La question de la reconnaissance en droit des VOG
Les femmes auraient pu donner leur consentement à la réalisation d’un toucher vaginal dans le cadre de leur suivi médical mais pas aux autres gestes qu’elles ont rapportés. Ce sage-femme a finalement été reconnu coupable de onze viols et d’une agression sexuelle sur des anciennes patientes.
Il s’agit d’actes de malveillance (actes criminels selon le dictionnaire de la langue française) et qui ne représentent pas, fort heureusement, la majorité des situations de VOG qui sont plutôt induites par des situations de maltraitance, en attestent les travaux de Meghan A Bohren et al qui a repris plus de 65 études internationales sur les VOG.
Au travers de cette première phrase du tweet, c’est la question de la reconnaissance en droit des VOG qui est sous-entendue et qui, actuellement, n’existe pas. On peut comprendre que pour les femmes qui ont subi des VOG, la question de la réparation est légitime mais, dans le cas présent, les faits reprochés sont punissables par la loi et leur auteur a été condamné.
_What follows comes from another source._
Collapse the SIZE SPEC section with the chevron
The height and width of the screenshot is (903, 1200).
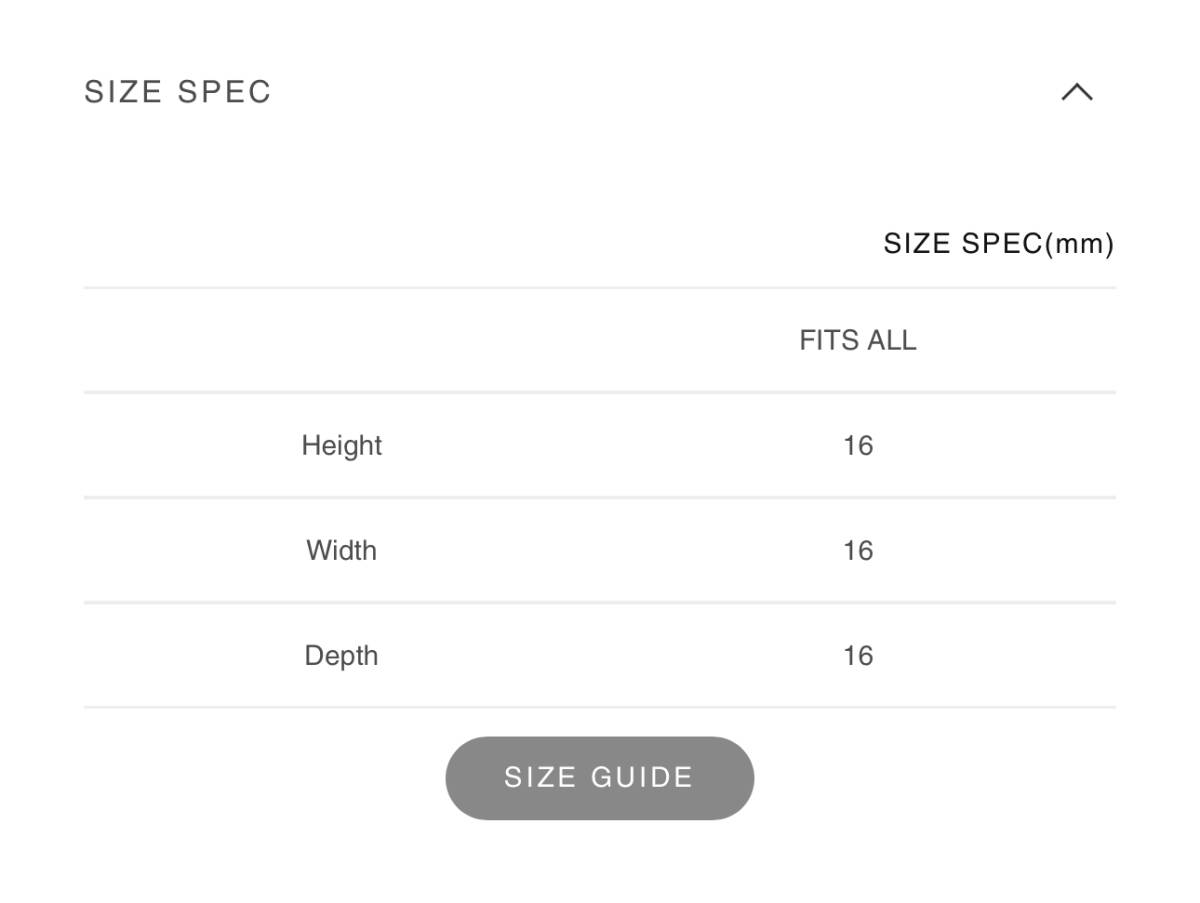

Les hommes sage-femme n’ont pas tous des pensées perverses
C’est surtout la deuxième partie du tweet qui m’a poussé à réagir. Marie-Hélène Lahaye a le droit de s’interroger sur le choix d’hommes de s’impliquer dans la santé des femmes. Le mettre en regard d’une affaire de viol est au mieux maladroit au pire scandaleux. Non, les hommes sage-femme ou gynécologues-obstétriciens ne sont pas tous empreints de pensées perverses.
Nous sommes des soignants qui effectuent des gestes médicaux, lorsqu’ils sont nécessaires, après avoir obtenu le consentement de la personne soignée. Ces gestes touchent parfois à la sphère intime des femmes. Notre pratique − respect de la pudeur, attitude neutre entre autres − doit tenir compte de cette spécificité mais ces métiers ne doivent pas nous être refusés sous prétexte que nous sommes des hommes.
Le principe de parité d’accès aux métiers ne peut pas être unilatéral. Un soignant doit accompagner ses patients quels que soient leur sexe, leur sexualité, la couleur de leur peau, leur religion et même leurs éventuels crimes sinon on installe une forme de communautarisme médicale. Il est vrai que la situation est loin d’être parfaite dans la vie réelle et que les VOG prennent aussi leur source dans la stigmatisation.
La diversité de cette discipline médicale
Mais, n’ajoutons pas de la difficulté en laissant penser qu’il faut être femme pour s’occuper de la santé des femmes. Au demeurant, l’inverse n’est pas vrai non plus. Pourquoi un homme choisit-il un métier en lien avec la santé des femmes ? C’est une vaste question. Pourquoi ai-je choisi de faire de la gynécologie-obstétrique ? Quand j’essaie de comprendre mon propre choix, je sais que l’éducation et les rencontres m’y ont poussé.
Je me plais à repenser aux ouvrages lus dans l’enfance sur la reproduction ou au goût d’apprendre certains cours plus que d’autres lorsque j’étais étudiant en médecine. Je me souviens du stage de gynécologie-obstétrique qui m’a fait comprendre la diversité de cette discipline médicale avec de la médecine, de la chirurgie, de l’échographie.
Distinguer le métier et le genre
Enfin, le choix de l’obstétrique est aussi lié à un rapport à la mort complexe. En mon fort intérieur, rien en moi ne laisse penser que ce choix tienne au corps des femmes ou encore à la sexualité. Je suis persuadé de distinguer mon métier, pour lequel mon genre tient une place minime dans la relation à l’autre, de l’homme dans sa vie personnelle avec une frontière infranchissable.
En tant qu’enseignant, j’ai au cœur de transmettre cela à mes étudiants et d’œuvrer contre les VOG au travers de la formation des générations futures de soignants. Un bon praticien de la santé des femmes doit offrir une relation de partenariat soignant-soigné et être – la liste est non exhaustive − bienveillant, respectueux de l’autonomie, compétent et spécifiquement empreint d’un certain féminisme. Certains ont naturellement ces qualités et, heureusement, cela s’apprend, ce qui laisse de l’espoir pour l’avenir.